The 2024 holiday season saw Americans opening their wallets wider than ever before, with the National Retail Federation (NRF) reporting a staggering $989 billion in total spending. This unprecedented surge in consumer activity was fueled by a combination of factors, including wage growth, strong employment figures, and a desire to maintain holiday traditions despite economic pressures.

“Job and wage gains, modest inflation and a healthy balance sheet have led to solid holiday spending,” National Retail Federation’s Chief Economist, Jack Kleinhenz said.

The Dark Side of Festive Cheer

While retailers celebrate record sales, millions of Americans are facing a financial hangover. Over one-third of consumers incurred debt during the holiday season, with the average balance reaching $1,181 – a significant increase from $1,028 in 2023. This surge in borrowing comes at a time when credit card interest rates remain stubbornly above 20%, creating a perfect storm for potential long-term financial strain.

The reliance on credit cards for holiday purchases is particularly concerning given that 28% of consumers had not fully paid off debt from the previous year’s festivities. With 21% of those in holiday debt expecting to take five months or longer to clear their balances, the compounding effect of high-interest rates could lead to a cycle of financial struggle.

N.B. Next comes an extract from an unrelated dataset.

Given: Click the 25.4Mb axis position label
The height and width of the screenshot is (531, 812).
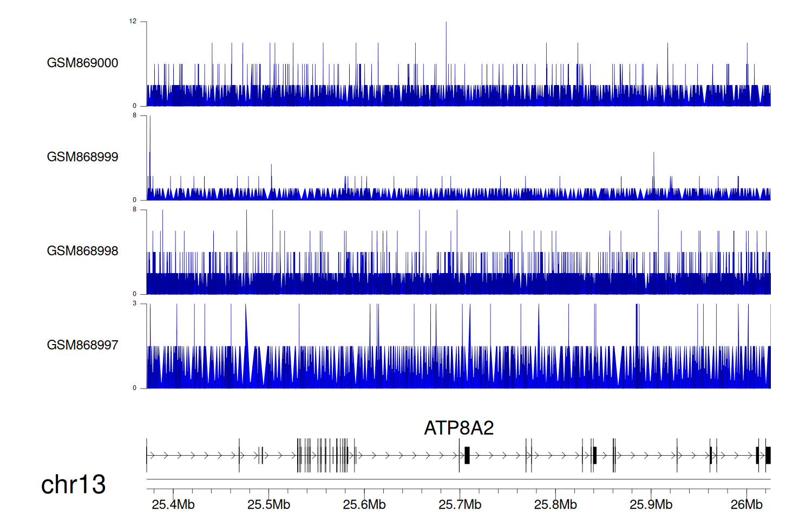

Among those most affected by the holiday spending spree are millennials, who are increasingly turning to credit cards amid a cost-of-living crisis. This generation, already burdened by student loans and rising housing costs, now faces the additional challenge of managing holiday-induced debt.

The consequences of this debt burden extend far beyond the holiday season. As Matt Schulz pointed out, “High-interest debt means less money to put towards building an emergency fund, saving for college, or even covering basic expenses. In extreme cases, it can lead to financial insecurity.”

We’re sleepwalking into a debt crisis on Joe Biden’s watch.